── RECORDS SHOWN

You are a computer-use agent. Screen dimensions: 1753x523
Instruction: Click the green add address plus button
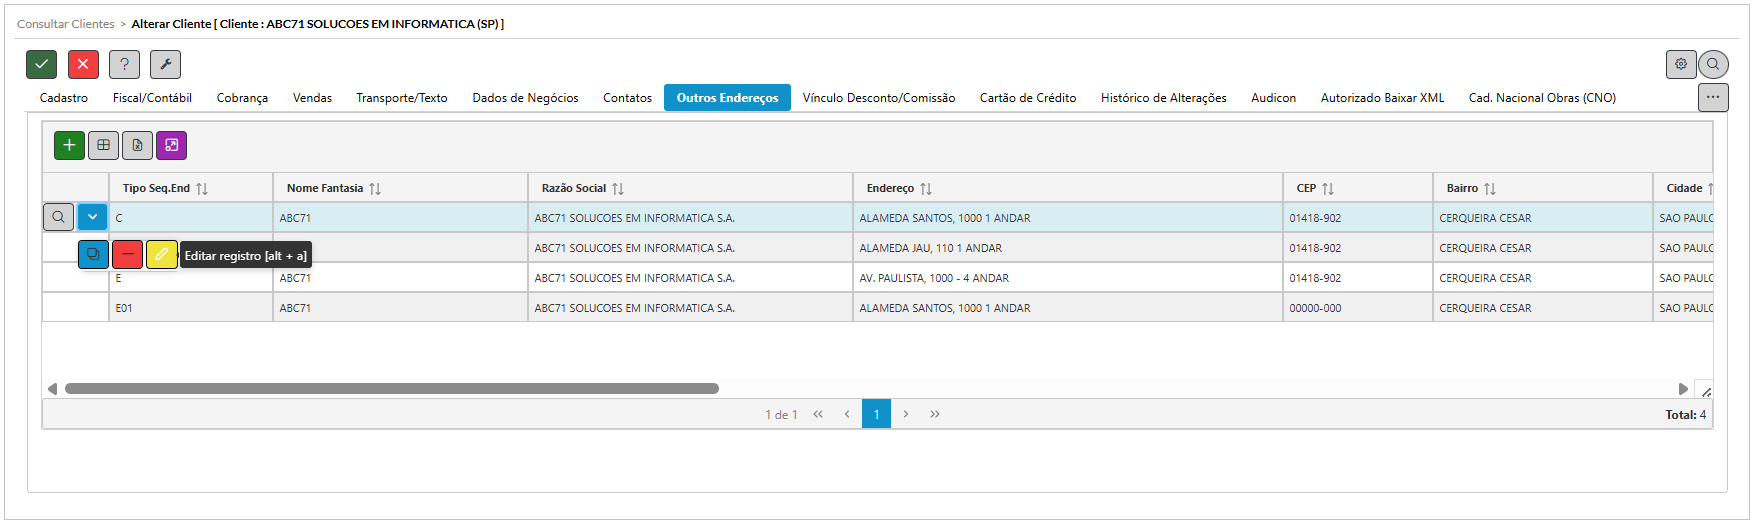pyautogui.click(x=69, y=145)
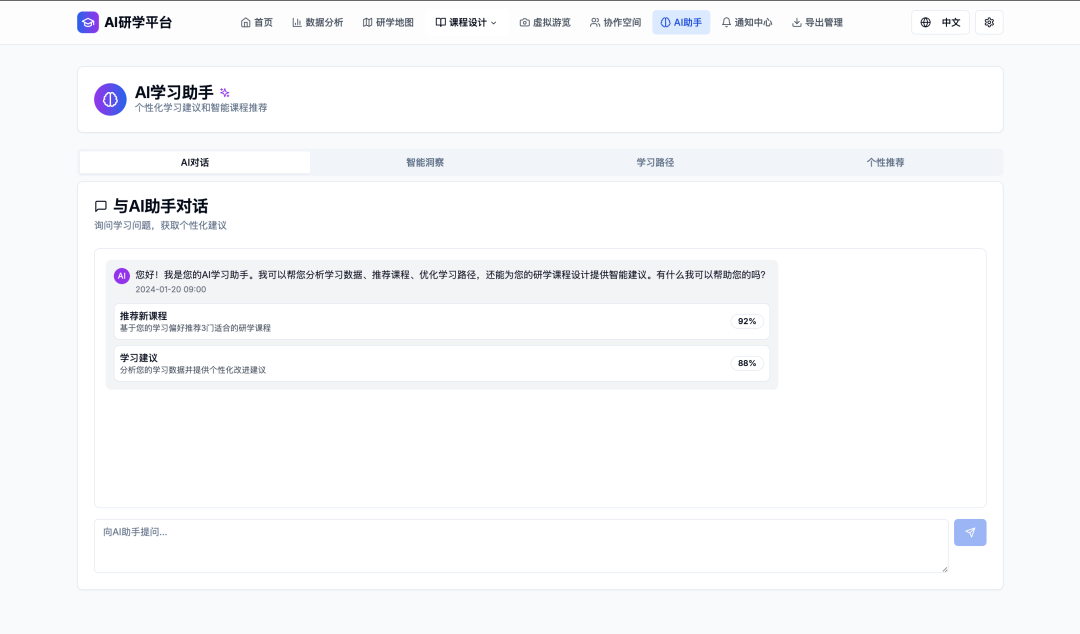Viewport: 1080px width, 634px height.
Task: Click the 推荐新课程 suggestion card
Action: click(x=441, y=321)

────

**WHAT IS EXPECTED**
All of the material must be given again exactly, though no picture may appear in the copy.

**TASK SOLUTION**
You are a computer-use agent. Screen dimensions: 1753x523
Instruction: Click the green add address plus button
pyautogui.click(x=69, y=145)
Viewport: 1080px width, 634px height.
Task: Click the 推荐新课程 suggestion card
Action: click(x=441, y=321)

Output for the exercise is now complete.